My adventures in podcasting continue. First, I joined Dan Cohen, Mills Kelly, and Tom Scheinfeldt on their “Digital Campus” podcast (Episode 51, “The Inevitable iPad,” Jan. 28, 2010). We recorded the podcast the day after Apple’s big iPad announcement, so we talked a lot about what the iPad might or might not do for teaching and publishing. We also dug into Cornell’s decision to ask other institutions to help pay for arXiv, the repository where physicists, computer scientists, and others in related disciplines share pre-print copies of articles about the latest research in their fields.
Side note: If you care at all about the digital humanities–and why wouldn’t you?–you should be following Dan and Tom on Twitter (@dancohen and @foundhistory). Mills doesn’t do Twitter, but you can follow him at his blog, Edwired (linked above).

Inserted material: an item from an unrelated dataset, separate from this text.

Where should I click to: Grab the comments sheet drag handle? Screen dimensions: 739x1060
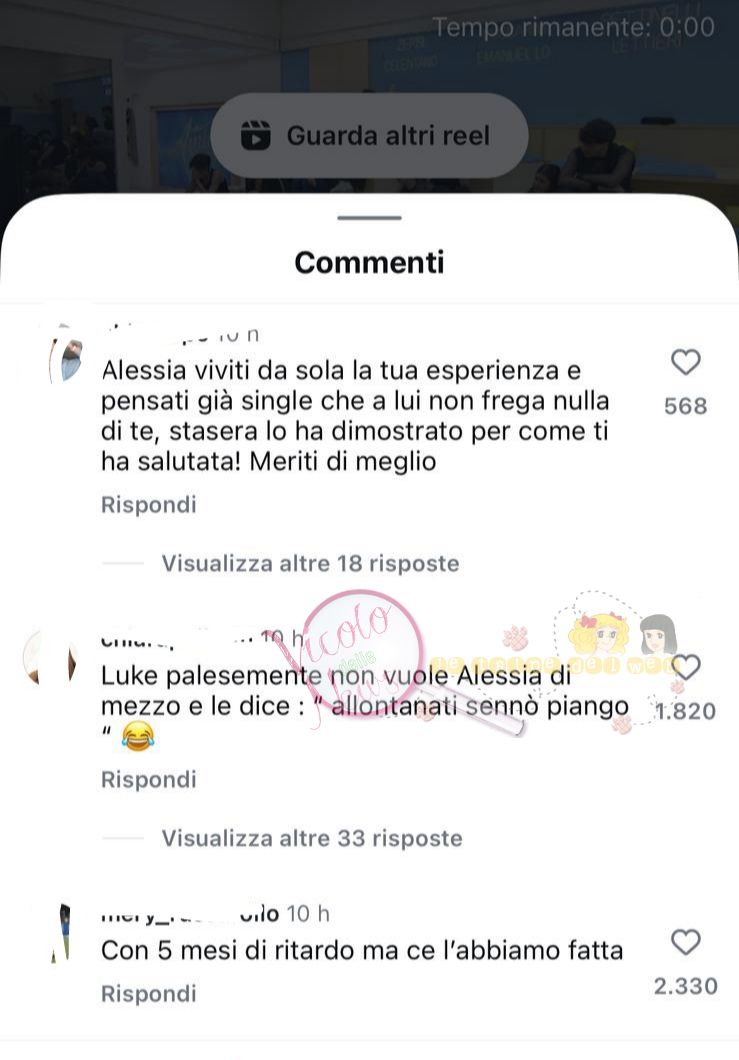click(369, 218)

Second, The Collagist posted a podcast of me reading my short fictions “Twenty Questions,” “It’s Me,” and “It’s You” from the December issue. I love that the mag asks writers to do this. Not only do the recordings give readers another way to experience stories, they give the writer a chance to play with how the words fit together, where the emotional stresses and emphases are. I liked thinking about how much to act out the stories in how I read them, and how much to let the words alone carry. Hope you enjoy it. I had fun making it.
‘
Another side note: Matt Bell, the amazingly energetic and talented editor of The Collagist, just had his story “Dredge” chosen for Best American Mystery Stories 2010. The collection will be out this fall, which is also when his next book, How They Were Found, will appear.